------ RECORDS FOR THIS TASK
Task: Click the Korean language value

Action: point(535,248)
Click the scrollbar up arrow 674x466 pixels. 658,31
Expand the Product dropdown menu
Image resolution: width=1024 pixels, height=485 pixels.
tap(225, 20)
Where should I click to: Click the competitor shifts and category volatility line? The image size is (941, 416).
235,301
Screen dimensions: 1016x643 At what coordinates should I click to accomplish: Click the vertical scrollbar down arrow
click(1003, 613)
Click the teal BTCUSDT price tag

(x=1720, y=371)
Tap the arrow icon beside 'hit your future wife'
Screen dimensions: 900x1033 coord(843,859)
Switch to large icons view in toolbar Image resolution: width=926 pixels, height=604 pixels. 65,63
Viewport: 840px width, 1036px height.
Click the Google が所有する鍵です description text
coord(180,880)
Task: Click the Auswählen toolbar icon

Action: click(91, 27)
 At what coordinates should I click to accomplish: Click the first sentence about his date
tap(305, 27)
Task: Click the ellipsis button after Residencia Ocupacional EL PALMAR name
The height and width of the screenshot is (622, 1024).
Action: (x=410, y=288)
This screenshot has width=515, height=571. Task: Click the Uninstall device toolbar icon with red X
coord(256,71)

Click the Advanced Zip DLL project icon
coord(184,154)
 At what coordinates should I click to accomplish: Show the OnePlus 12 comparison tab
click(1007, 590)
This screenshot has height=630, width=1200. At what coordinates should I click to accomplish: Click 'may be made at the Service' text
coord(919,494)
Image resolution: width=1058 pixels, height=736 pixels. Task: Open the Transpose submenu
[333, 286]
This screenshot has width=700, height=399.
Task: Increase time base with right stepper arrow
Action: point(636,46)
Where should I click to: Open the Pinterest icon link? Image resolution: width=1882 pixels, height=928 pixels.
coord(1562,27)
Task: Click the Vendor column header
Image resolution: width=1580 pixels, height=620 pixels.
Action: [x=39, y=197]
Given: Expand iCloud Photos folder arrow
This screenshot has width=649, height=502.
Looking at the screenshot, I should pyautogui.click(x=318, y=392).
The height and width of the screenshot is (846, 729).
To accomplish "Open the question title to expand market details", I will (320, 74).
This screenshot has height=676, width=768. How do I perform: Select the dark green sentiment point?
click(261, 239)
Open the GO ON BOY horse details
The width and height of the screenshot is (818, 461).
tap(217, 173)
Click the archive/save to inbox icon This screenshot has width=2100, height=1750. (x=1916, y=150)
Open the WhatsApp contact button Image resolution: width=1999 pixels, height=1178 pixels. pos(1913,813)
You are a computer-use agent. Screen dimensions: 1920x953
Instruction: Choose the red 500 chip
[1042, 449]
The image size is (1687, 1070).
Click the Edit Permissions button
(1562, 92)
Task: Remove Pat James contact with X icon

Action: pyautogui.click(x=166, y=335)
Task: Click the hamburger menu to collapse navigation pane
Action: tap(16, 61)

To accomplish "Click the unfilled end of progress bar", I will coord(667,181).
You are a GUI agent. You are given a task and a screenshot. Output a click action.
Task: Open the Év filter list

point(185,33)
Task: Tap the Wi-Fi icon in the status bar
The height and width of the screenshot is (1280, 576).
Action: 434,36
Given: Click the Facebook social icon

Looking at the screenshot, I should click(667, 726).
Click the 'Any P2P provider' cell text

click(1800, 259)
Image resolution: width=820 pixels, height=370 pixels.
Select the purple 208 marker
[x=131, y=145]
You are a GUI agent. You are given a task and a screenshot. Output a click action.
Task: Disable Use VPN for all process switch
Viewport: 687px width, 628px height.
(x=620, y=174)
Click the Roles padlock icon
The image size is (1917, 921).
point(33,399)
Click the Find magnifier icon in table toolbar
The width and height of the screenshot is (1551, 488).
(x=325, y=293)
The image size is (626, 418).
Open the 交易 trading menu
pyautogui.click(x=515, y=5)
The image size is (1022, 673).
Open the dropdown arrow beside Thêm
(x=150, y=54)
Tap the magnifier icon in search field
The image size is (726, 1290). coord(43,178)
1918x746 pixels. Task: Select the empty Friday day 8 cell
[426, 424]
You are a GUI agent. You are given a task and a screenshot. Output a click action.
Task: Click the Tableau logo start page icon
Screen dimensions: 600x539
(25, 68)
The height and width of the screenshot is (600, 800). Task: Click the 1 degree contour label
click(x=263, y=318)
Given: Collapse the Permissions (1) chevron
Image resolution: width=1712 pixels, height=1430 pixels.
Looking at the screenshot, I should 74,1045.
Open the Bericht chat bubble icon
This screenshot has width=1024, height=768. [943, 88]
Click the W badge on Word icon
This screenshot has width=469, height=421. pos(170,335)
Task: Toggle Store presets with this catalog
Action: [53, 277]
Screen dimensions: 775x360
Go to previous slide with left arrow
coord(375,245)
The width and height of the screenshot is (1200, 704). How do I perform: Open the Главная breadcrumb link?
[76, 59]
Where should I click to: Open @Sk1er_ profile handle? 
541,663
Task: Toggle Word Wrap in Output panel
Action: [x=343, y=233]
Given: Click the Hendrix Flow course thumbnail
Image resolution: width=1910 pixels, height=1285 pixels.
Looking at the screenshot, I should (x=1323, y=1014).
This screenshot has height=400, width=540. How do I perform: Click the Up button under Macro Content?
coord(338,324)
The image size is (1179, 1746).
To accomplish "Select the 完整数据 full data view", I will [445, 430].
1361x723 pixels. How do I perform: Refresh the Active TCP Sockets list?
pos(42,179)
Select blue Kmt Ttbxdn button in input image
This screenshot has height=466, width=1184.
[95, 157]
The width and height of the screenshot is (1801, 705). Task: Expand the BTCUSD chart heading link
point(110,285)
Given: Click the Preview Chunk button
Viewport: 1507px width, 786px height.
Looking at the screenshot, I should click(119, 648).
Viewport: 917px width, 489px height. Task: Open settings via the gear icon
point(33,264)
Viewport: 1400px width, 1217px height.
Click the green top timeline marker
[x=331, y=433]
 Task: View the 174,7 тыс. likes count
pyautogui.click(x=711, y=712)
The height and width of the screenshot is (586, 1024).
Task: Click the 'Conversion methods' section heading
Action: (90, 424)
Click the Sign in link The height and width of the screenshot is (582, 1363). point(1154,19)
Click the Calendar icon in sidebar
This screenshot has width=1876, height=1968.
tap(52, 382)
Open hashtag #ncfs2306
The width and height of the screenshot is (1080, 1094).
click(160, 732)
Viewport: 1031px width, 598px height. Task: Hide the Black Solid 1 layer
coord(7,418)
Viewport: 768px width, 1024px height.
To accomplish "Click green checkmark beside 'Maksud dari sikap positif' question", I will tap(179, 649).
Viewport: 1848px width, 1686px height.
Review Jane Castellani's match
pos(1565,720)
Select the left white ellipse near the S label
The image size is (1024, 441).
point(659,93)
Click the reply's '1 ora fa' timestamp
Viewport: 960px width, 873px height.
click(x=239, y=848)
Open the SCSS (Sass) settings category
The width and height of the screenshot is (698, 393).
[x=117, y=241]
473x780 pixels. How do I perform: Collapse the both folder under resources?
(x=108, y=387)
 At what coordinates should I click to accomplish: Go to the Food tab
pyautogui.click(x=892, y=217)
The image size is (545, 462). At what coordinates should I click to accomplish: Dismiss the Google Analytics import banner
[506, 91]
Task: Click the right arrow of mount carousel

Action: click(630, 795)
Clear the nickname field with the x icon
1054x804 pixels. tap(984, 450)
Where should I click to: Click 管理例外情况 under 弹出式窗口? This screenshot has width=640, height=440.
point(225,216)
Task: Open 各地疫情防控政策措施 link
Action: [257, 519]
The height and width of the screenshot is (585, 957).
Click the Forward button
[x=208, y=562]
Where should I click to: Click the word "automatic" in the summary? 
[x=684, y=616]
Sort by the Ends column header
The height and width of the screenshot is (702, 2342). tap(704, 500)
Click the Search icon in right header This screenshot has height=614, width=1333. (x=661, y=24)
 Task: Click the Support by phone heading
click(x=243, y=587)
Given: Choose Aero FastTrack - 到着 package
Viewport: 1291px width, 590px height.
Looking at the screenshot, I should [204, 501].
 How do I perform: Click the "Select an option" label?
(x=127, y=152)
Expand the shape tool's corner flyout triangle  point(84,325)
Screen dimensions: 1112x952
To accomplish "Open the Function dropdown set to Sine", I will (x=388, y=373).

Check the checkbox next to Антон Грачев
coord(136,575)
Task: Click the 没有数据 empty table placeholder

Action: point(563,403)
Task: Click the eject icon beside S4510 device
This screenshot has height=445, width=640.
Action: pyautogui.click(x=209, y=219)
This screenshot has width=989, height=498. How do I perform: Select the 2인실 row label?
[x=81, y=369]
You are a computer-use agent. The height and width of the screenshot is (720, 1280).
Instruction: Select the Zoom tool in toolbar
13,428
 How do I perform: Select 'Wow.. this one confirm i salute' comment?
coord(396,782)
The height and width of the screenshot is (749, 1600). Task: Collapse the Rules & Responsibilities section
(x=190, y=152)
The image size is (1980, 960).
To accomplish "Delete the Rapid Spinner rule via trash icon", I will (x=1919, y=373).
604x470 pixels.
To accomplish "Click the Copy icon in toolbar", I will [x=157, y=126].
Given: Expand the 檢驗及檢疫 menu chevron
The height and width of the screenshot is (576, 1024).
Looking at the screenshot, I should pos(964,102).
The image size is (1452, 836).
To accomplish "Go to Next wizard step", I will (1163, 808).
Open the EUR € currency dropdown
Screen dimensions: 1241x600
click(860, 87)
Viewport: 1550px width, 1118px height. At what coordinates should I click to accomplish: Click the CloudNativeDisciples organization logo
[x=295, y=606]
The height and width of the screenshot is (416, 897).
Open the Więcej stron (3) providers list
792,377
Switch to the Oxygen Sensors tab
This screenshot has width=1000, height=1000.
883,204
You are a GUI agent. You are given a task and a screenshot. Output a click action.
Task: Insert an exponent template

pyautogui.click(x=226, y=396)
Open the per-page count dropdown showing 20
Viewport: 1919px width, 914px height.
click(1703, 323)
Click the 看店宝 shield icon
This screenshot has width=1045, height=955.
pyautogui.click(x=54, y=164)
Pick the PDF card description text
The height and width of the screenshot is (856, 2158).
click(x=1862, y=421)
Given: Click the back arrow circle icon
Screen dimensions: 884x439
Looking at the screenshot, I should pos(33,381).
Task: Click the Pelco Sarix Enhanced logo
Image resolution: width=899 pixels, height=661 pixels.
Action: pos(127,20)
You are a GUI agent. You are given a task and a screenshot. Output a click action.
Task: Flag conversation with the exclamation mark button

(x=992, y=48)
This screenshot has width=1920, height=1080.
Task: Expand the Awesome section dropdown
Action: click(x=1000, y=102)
------------
Some of the data mentions "question". Copy every line where it does.

* _SOLUTION_:
To accomplish "Open the question title to expand market details", I will (320, 74).
To accomplish "Click green checkmark beside 'Maksud dari sikap positif' question", I will tap(179, 649).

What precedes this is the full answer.